#### Given data ####
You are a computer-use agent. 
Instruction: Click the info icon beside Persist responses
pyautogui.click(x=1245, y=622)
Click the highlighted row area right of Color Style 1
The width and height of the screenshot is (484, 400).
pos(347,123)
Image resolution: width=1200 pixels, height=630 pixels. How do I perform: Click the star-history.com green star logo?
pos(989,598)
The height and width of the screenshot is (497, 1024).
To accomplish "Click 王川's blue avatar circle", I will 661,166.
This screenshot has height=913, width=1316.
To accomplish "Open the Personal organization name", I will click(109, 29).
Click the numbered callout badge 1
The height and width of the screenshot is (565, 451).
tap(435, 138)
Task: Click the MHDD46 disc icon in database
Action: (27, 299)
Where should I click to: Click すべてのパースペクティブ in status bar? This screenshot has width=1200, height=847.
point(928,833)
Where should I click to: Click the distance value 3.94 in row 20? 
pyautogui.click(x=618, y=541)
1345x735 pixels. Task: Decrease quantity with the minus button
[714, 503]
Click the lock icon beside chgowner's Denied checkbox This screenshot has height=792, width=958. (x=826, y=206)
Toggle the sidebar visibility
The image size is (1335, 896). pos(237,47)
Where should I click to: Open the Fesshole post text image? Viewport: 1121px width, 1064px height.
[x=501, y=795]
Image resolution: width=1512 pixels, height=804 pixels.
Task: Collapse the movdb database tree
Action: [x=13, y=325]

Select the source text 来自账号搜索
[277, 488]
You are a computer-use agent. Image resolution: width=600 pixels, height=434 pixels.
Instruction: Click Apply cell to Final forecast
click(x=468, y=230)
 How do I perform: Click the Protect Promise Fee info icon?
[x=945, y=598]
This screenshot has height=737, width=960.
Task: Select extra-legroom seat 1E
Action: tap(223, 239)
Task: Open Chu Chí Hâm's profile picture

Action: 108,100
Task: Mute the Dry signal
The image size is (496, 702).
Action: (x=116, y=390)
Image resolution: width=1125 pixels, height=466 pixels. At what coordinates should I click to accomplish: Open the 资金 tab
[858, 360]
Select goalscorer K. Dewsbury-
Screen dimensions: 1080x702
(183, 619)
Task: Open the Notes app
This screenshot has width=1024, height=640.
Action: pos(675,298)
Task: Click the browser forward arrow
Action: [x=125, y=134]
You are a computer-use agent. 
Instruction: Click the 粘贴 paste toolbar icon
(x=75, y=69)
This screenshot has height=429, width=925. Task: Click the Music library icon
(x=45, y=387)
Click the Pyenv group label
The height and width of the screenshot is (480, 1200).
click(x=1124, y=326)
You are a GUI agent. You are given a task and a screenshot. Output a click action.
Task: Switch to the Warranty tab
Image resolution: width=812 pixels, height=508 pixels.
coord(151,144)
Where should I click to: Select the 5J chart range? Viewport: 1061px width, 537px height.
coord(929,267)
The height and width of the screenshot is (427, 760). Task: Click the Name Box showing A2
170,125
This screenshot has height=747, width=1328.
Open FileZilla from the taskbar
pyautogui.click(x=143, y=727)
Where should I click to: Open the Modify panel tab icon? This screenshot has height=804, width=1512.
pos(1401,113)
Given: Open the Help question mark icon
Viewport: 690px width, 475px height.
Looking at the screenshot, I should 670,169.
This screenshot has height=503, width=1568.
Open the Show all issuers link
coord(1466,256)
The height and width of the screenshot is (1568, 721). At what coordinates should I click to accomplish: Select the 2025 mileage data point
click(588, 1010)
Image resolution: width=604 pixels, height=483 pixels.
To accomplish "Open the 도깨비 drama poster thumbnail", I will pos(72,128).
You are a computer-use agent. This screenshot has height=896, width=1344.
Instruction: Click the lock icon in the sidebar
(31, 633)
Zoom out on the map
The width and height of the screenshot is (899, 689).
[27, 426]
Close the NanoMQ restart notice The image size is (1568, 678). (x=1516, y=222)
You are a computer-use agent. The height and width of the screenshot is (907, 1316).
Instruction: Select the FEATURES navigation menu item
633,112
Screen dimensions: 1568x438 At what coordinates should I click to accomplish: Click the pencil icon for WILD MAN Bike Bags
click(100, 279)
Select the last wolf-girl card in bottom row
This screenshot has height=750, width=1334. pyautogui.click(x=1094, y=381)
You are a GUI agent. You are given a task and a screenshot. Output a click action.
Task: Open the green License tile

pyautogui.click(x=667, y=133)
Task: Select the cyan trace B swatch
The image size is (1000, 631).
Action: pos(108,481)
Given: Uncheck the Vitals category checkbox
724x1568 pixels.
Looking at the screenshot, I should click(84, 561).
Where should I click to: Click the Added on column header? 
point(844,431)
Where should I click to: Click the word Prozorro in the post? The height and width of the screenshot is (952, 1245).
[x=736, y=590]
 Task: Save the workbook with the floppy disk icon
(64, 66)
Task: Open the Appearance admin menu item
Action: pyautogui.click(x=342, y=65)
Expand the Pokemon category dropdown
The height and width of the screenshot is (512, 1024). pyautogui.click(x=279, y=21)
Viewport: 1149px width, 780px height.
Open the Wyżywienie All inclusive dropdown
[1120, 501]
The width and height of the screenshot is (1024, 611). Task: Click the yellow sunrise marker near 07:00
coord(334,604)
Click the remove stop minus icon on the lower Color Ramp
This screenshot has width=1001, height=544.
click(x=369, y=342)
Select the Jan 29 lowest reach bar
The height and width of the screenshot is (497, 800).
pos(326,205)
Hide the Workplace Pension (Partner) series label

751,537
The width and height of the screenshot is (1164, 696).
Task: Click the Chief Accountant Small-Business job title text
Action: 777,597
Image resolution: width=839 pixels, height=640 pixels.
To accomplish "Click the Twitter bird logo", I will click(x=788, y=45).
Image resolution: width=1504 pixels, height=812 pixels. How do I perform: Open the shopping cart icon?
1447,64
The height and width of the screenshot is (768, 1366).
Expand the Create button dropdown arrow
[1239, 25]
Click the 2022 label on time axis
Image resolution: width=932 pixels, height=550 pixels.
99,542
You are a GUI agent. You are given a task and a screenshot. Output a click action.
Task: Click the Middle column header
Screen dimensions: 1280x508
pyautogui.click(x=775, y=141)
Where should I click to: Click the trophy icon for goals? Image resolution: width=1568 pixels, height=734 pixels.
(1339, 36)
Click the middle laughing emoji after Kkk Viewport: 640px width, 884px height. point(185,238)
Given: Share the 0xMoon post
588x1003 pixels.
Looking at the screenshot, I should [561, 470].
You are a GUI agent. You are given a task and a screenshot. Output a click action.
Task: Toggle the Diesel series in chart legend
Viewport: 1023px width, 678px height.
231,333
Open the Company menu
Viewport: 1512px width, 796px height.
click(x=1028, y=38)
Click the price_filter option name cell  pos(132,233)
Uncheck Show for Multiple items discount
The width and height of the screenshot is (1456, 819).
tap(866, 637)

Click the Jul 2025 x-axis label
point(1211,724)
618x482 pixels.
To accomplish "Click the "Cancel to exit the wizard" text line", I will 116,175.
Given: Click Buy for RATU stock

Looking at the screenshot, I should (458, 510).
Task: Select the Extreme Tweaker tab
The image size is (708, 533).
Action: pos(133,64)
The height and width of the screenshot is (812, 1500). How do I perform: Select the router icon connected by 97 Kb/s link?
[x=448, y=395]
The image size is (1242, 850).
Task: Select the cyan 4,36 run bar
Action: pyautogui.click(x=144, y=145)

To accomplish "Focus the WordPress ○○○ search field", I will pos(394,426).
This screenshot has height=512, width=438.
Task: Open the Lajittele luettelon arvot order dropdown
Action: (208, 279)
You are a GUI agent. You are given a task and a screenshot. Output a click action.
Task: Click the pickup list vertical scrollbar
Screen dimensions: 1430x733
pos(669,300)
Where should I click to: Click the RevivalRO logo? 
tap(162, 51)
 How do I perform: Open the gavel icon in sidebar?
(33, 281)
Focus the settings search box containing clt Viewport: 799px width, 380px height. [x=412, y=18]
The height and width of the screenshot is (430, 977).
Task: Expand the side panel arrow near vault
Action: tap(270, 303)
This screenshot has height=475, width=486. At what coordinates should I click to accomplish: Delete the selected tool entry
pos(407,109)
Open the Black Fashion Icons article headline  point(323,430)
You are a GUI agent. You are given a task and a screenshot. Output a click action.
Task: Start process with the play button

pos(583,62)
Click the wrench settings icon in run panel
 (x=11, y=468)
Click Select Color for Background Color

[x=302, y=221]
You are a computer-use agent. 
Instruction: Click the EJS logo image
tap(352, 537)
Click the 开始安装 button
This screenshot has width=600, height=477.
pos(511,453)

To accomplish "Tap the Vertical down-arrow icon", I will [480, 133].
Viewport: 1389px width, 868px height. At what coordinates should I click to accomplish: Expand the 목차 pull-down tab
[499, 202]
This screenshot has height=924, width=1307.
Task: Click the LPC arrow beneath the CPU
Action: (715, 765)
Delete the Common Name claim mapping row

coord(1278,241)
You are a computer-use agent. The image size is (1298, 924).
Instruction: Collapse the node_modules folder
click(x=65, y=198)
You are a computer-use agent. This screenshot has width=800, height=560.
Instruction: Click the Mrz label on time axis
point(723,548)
####
Starting at the beginning of the listing and ending with the line that contains "pos(989,598)", rewrite those lines with "info icon" changed to "information icon" and everything else left as it is.

You are a computer-use agent. 
Instruction: Click the information icon beside Persist responses
pyautogui.click(x=1245, y=622)
Click the highlighted row area right of Color Style 1
The width and height of the screenshot is (484, 400).
pos(347,123)
Image resolution: width=1200 pixels, height=630 pixels. How do I perform: Click the star-history.com green star logo?
pos(989,598)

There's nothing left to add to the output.